Diante da alta global no preço das passagens aéreas, o governo federal estuda alternativas para amenizar o impacto no setor. Entre as medidas em análise estão a redução do IOF e ajustes no Imposto de Renda, com foco em aliviar os custos das companhias aéreas e evitar repasses ao consumidor.

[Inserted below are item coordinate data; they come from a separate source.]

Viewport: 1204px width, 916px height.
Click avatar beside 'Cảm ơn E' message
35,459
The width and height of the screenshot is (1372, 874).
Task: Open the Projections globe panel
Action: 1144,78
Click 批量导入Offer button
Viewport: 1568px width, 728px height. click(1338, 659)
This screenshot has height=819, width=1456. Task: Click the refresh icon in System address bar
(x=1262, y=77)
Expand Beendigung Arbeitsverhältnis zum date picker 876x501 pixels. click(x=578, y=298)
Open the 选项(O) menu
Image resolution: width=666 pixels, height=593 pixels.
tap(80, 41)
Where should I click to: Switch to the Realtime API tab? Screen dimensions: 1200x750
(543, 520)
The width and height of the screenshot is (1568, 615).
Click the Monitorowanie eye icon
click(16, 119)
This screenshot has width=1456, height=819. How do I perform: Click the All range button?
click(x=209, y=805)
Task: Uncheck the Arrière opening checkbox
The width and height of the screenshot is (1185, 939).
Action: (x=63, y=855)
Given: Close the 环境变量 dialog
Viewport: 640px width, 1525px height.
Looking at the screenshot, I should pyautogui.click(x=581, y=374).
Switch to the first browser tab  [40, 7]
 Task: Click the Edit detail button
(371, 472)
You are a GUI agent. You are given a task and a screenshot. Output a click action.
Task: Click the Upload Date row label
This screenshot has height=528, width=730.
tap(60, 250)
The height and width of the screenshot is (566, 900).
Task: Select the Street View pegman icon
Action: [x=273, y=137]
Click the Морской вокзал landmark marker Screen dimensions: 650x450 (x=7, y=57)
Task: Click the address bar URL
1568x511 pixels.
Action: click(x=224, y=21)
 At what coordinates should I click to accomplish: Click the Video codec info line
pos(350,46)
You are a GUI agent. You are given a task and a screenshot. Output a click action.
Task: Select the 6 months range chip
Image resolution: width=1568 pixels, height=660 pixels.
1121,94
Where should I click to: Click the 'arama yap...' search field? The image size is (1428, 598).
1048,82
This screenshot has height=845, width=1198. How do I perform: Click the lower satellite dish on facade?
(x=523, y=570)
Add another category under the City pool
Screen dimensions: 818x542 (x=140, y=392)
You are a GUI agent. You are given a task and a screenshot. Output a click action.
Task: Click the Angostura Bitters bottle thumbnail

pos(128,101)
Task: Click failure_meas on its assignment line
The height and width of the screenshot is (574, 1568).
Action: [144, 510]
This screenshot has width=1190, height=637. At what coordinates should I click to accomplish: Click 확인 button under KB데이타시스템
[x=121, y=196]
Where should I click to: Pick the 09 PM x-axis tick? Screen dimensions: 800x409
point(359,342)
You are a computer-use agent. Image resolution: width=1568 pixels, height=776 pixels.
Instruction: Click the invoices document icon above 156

O aumento nas tarifas está diretamente ligado à valorização do petróleo no mercado internacional, impulsionada pelas tensões no Oriente Médio. No Brasil, o preço das passagens já registra, em média, alta de 15%, refletindo o encarecimento do combustível de aviação, um dos principais custos das empresas do setor.
Para enfrentar esse cenário, o Ministério de Portos e Aeroportos encaminhou ao Ministério da Fazenda um conjunto de propostas elaborado pela Secretaria Nacional de Aviação Civil. Entre as sugestões estão a redução temporária de tributos sobre o querosene de aviação (QAv), além da diminuição do IOF em operações financeiras e do Imposto de Renda sobre o leasing de aeronaves.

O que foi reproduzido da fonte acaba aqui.